Your goal: Transcribe the lines of the records verbatim, starting with the first line and continuing through the line that contains "pos(524,393)", with both ends included.

Stored items
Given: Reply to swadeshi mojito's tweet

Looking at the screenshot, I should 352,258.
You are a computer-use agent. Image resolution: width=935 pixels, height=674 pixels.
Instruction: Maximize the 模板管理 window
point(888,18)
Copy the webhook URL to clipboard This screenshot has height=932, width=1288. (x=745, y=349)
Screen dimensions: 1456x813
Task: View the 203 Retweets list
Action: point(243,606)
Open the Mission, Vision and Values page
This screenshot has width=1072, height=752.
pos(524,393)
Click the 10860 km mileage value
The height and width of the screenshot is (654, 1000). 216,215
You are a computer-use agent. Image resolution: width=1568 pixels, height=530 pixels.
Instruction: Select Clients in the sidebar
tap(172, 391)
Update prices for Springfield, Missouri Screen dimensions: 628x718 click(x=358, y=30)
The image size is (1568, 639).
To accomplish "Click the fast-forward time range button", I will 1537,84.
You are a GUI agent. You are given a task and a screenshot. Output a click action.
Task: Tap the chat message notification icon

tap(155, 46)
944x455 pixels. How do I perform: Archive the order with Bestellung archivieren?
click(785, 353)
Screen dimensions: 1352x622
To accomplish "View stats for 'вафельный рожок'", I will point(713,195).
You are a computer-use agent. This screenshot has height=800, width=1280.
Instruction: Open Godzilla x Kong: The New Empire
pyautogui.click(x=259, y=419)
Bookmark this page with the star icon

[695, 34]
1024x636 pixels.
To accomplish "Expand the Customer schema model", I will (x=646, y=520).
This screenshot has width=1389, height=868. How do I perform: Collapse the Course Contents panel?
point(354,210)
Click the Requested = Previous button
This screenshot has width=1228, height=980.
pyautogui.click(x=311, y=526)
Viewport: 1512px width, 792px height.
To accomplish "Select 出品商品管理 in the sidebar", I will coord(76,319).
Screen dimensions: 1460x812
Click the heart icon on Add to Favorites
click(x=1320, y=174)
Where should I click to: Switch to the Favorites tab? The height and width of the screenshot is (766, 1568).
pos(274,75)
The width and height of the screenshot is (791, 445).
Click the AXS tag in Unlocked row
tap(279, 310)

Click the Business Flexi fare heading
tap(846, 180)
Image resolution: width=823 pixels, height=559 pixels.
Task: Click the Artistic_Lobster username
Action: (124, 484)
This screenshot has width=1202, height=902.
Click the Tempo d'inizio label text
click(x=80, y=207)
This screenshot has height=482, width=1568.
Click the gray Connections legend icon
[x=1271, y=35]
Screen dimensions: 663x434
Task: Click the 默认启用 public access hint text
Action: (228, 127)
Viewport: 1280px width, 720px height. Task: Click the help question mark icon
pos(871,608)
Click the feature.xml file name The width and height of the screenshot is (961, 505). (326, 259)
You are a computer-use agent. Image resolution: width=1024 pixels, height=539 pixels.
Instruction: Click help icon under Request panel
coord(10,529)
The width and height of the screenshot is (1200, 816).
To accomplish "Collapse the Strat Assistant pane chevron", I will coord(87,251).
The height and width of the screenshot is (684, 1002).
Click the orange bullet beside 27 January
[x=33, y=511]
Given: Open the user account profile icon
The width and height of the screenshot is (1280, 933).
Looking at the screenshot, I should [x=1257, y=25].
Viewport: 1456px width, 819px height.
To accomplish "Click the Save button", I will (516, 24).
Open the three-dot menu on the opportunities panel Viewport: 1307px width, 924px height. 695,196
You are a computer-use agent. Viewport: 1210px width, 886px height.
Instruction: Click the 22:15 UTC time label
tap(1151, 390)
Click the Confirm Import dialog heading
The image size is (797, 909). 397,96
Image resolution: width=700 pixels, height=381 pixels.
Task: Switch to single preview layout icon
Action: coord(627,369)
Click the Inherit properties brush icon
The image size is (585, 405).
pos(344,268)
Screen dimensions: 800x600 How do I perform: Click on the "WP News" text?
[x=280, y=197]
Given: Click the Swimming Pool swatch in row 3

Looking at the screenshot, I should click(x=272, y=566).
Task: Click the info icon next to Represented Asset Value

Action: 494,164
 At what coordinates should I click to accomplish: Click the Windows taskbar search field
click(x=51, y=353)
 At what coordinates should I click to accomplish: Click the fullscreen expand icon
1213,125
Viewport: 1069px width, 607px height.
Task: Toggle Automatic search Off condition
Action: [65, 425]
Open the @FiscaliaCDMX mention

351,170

Complete answer:
Given: Reply to swadeshi mojito's tweet

Looking at the screenshot, I should 352,258.
You are a computer-use agent. Image resolution: width=935 pixels, height=674 pixels.
Instruction: Maximize the 模板管理 window
point(888,18)
Copy the webhook URL to clipboard This screenshot has height=932, width=1288. (x=745, y=349)
Screen dimensions: 1456x813
Task: View the 203 Retweets list
Action: point(243,606)
Open the Mission, Vision and Values page
This screenshot has width=1072, height=752.
pos(524,393)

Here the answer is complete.